*** Opening The records ***
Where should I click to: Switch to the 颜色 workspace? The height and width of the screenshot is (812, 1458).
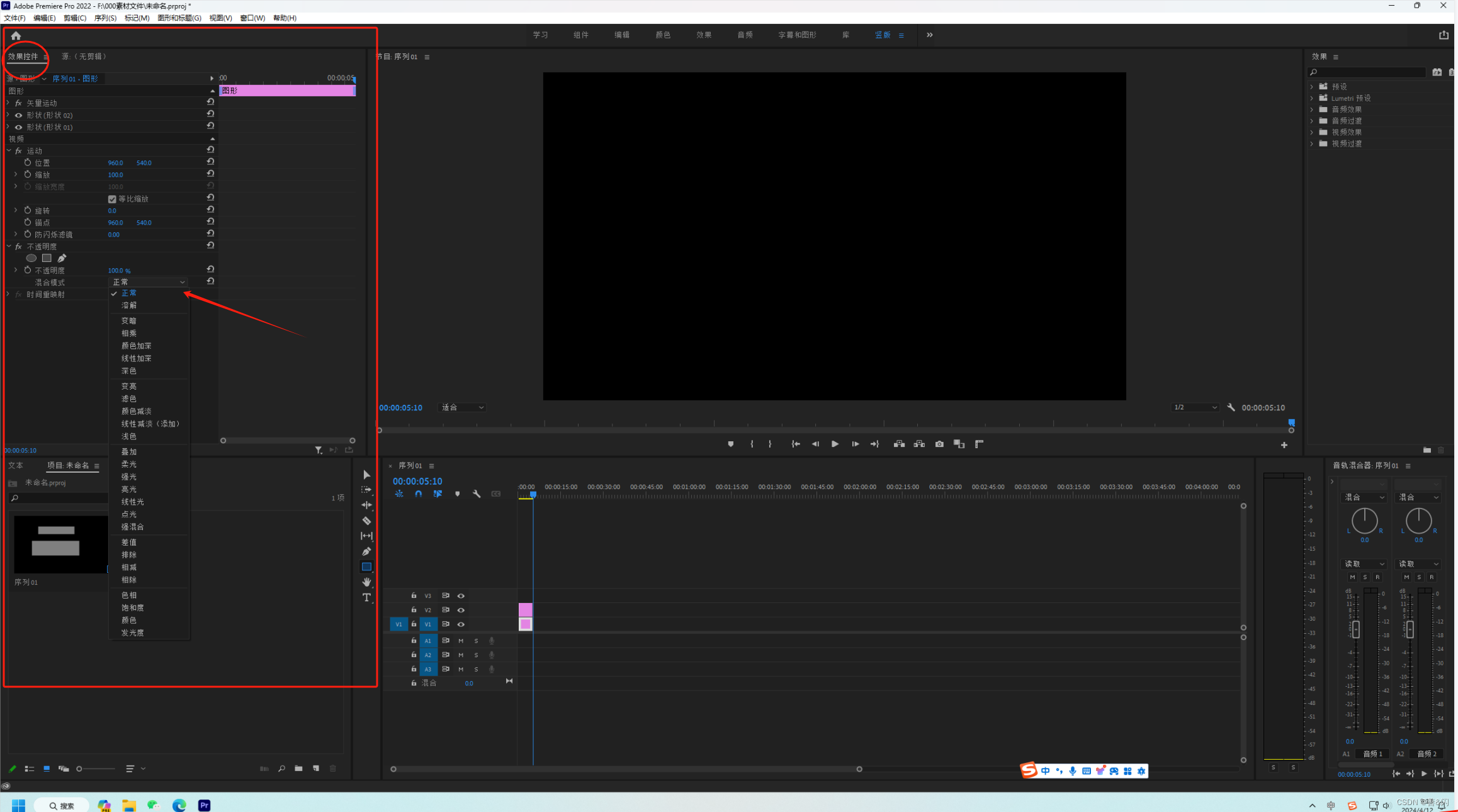coord(662,35)
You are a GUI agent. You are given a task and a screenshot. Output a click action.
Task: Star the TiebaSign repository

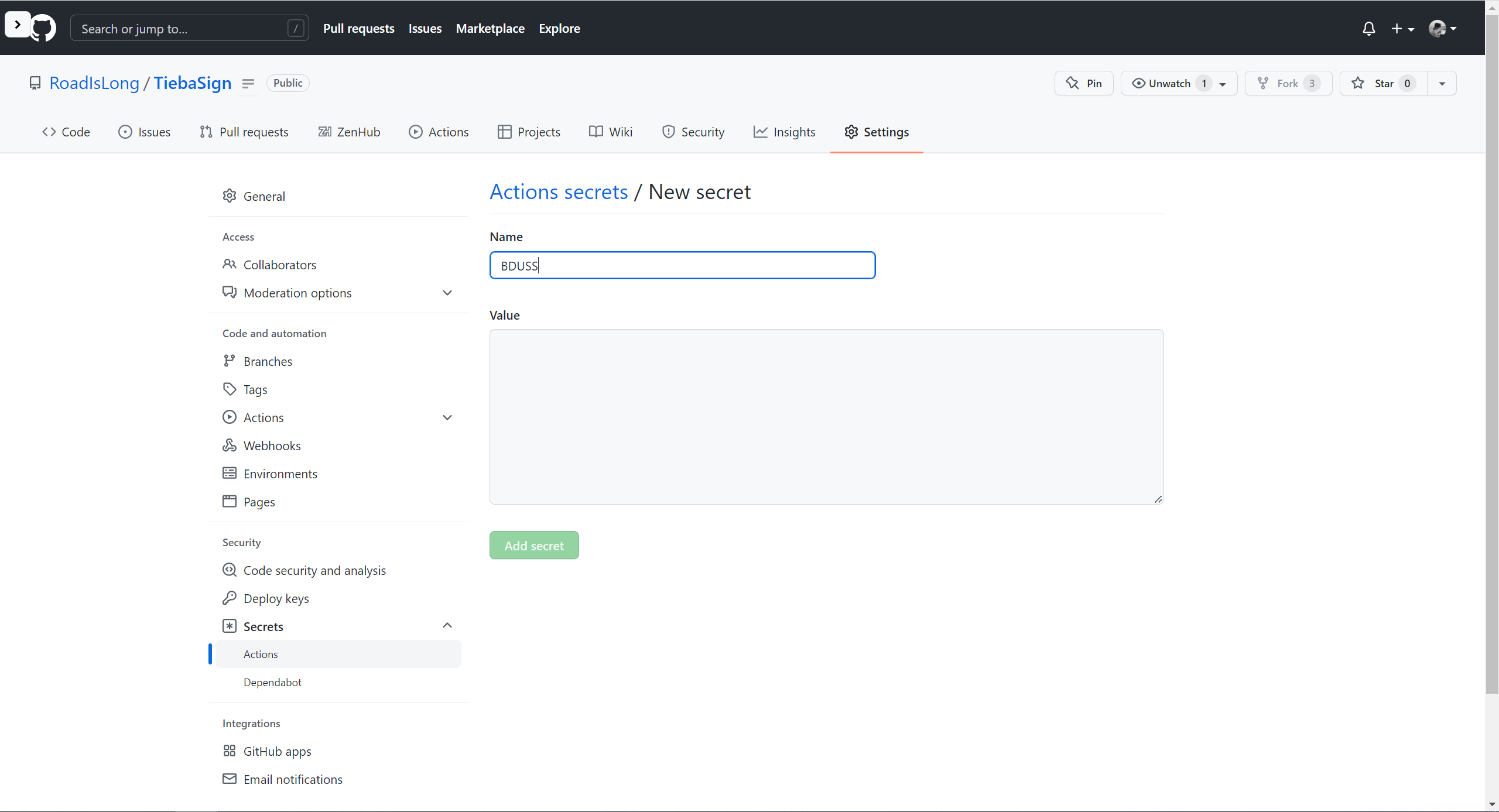coord(1383,83)
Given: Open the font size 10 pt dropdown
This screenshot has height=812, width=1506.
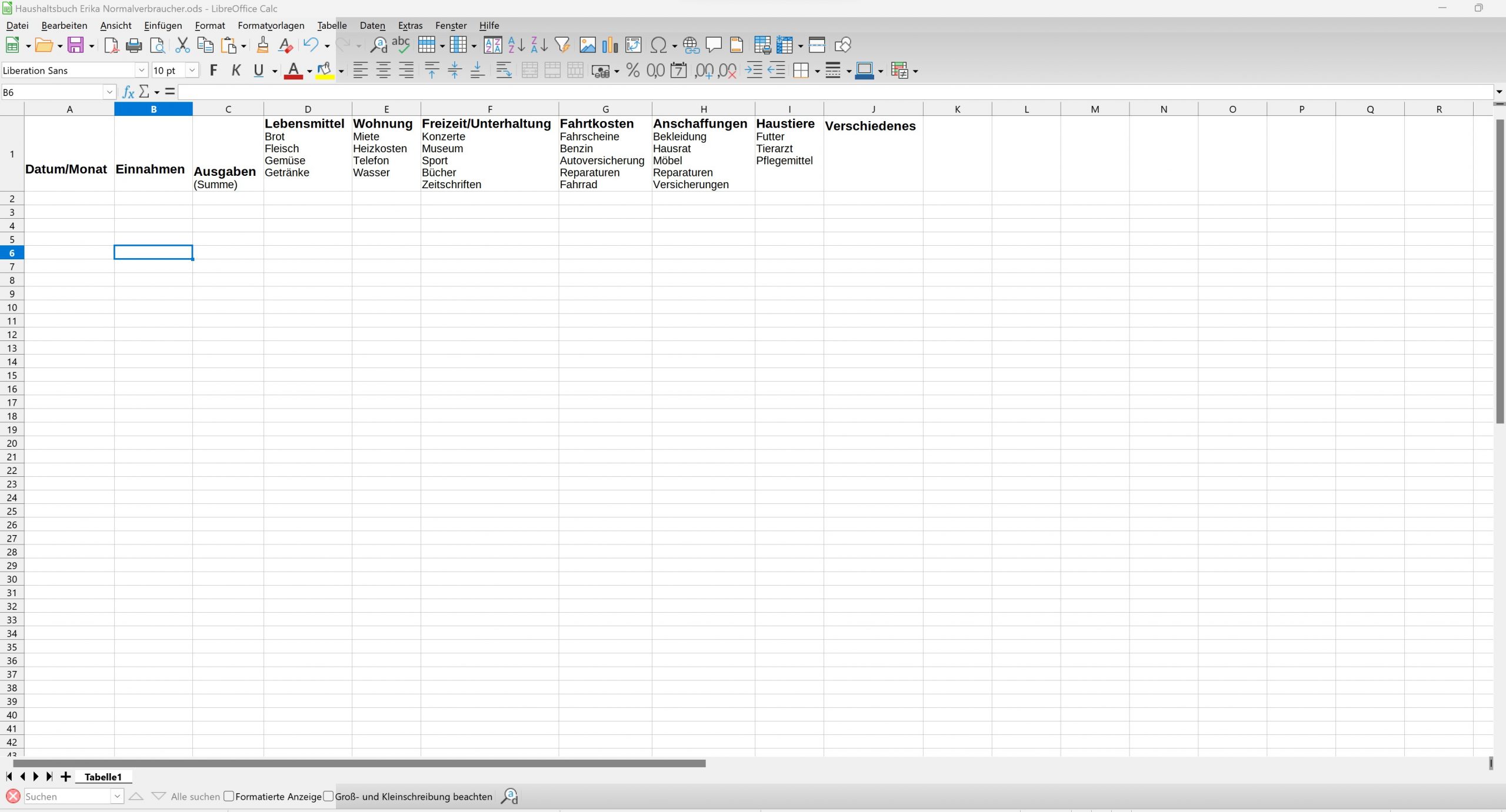Looking at the screenshot, I should coord(192,71).
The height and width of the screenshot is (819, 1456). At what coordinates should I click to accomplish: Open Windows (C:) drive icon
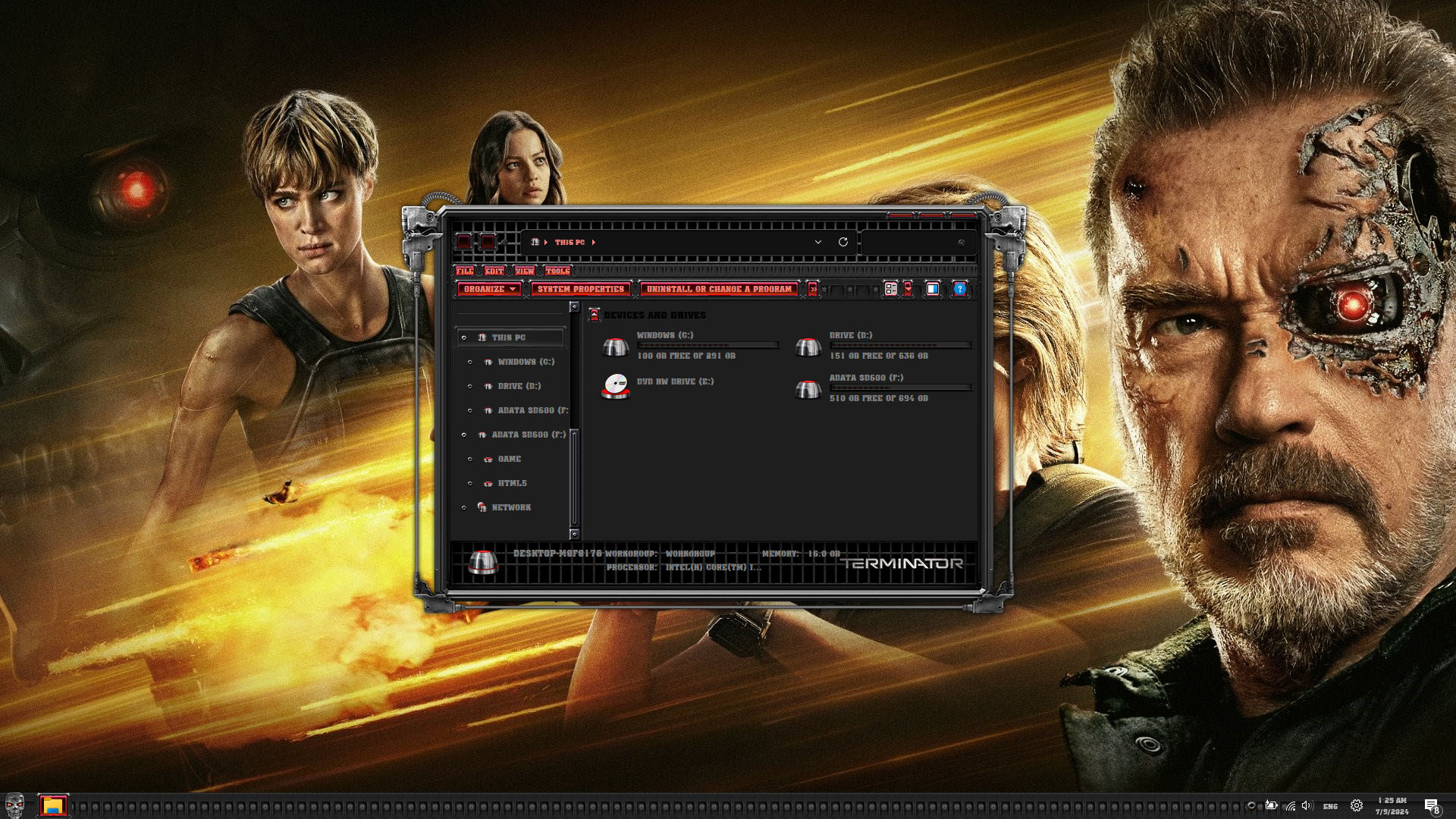(x=615, y=347)
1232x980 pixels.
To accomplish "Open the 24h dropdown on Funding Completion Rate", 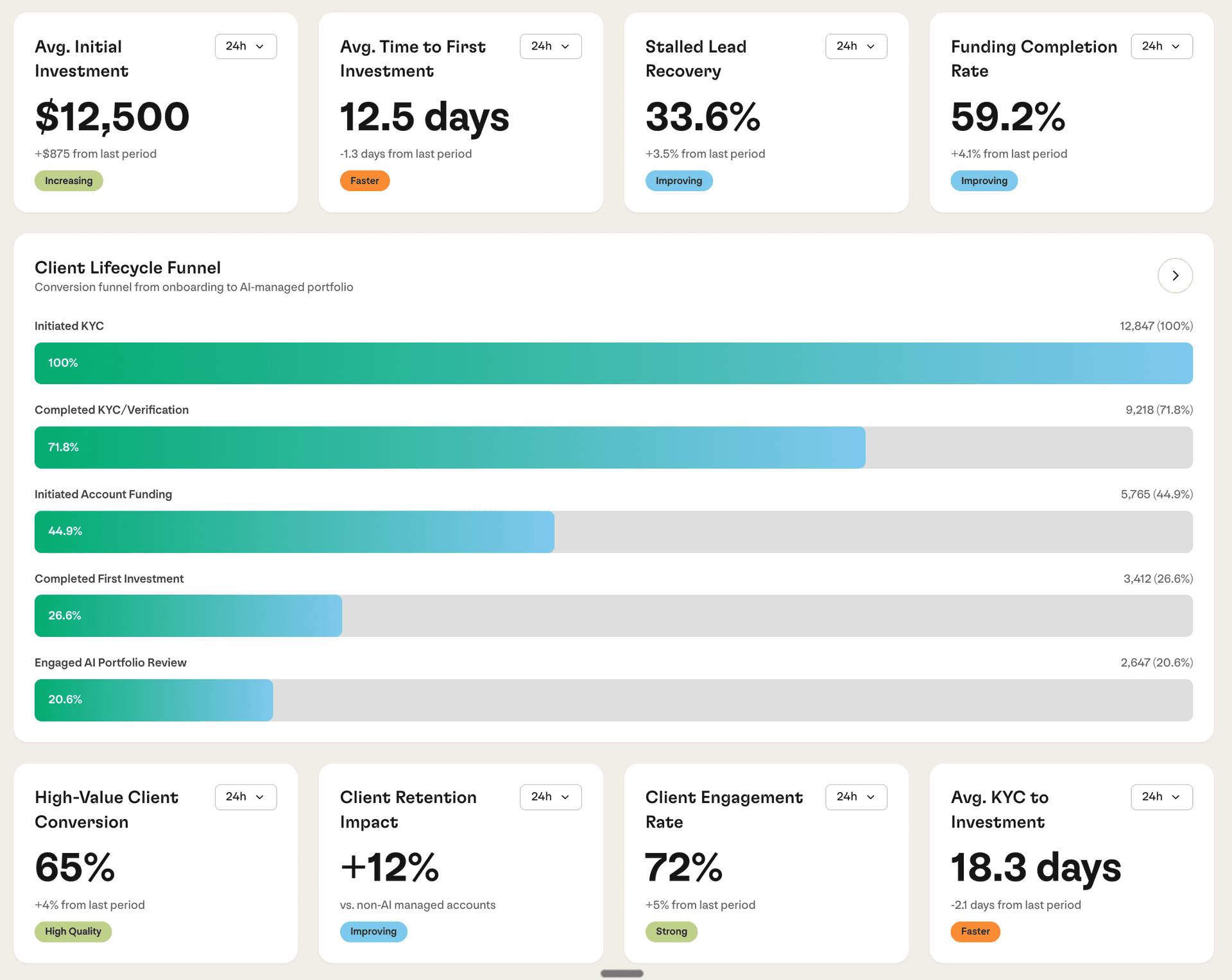I will click(x=1161, y=46).
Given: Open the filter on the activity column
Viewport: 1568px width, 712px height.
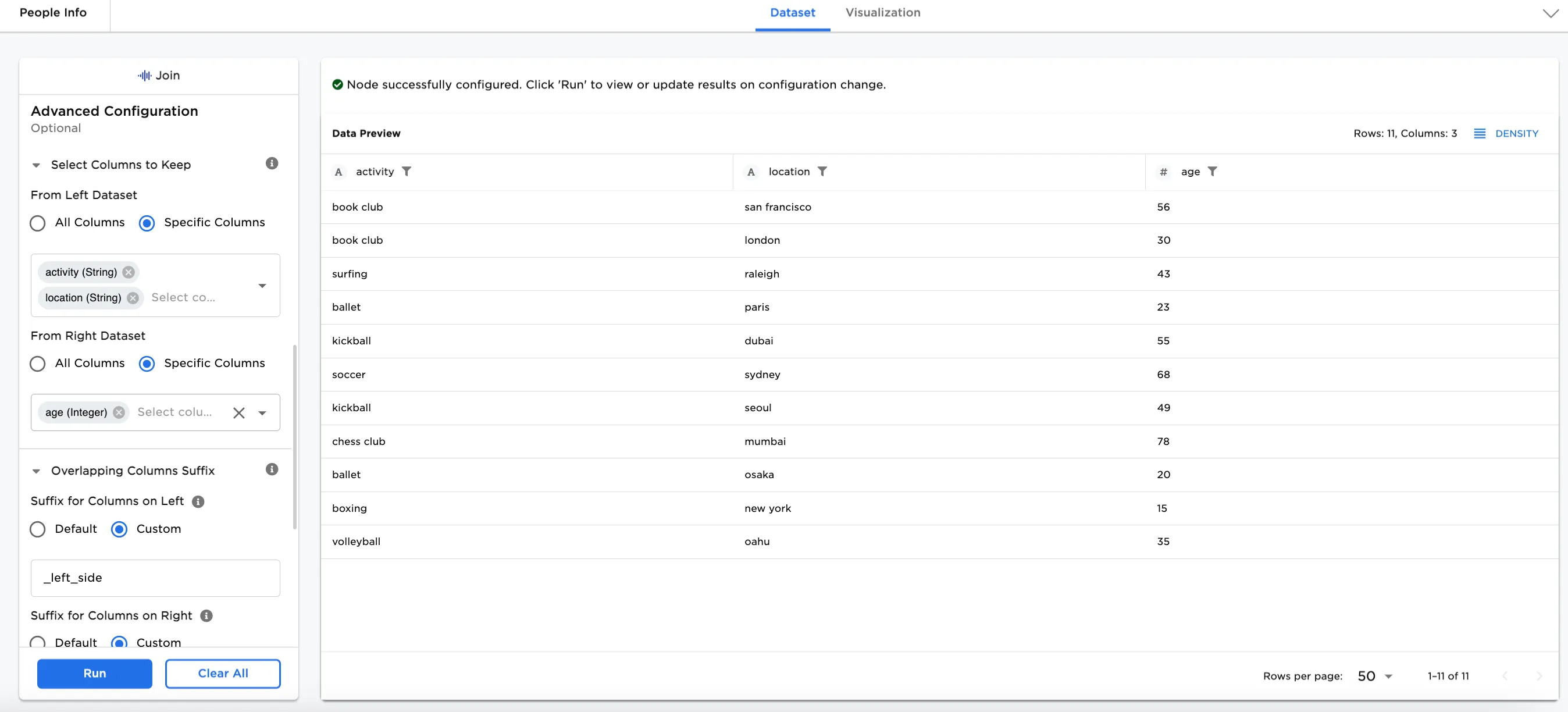Looking at the screenshot, I should (x=407, y=172).
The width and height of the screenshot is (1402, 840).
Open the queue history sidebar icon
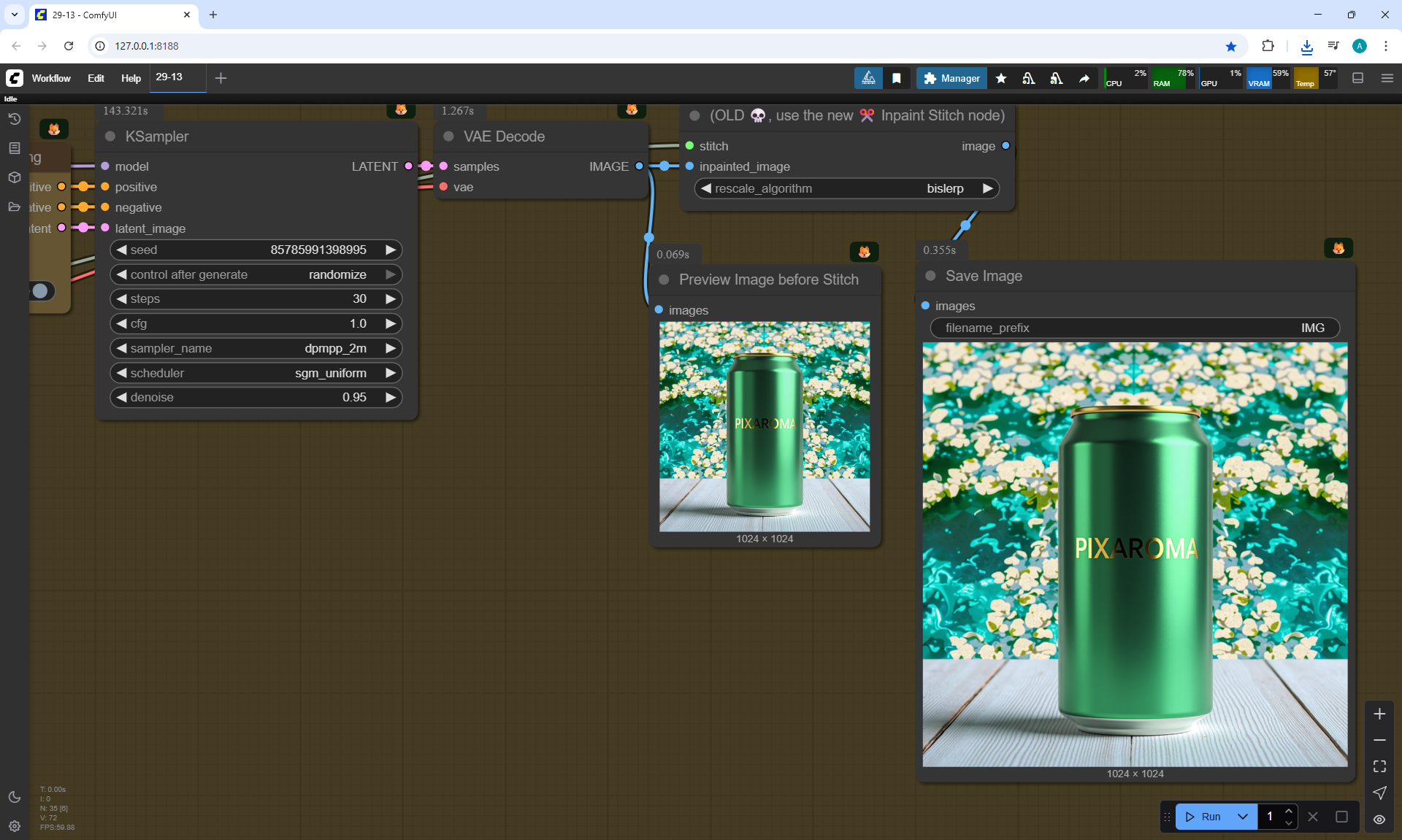click(x=15, y=119)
*** Closing The records ***
Problem description =>
Begin at the line with "The width and" and end at the last line of the data above. Reproduce those lines exactly, but not the pictures.

Task response =>
The width and height of the screenshot is (1402, 840).
Open the queue history sidebar icon
click(x=15, y=119)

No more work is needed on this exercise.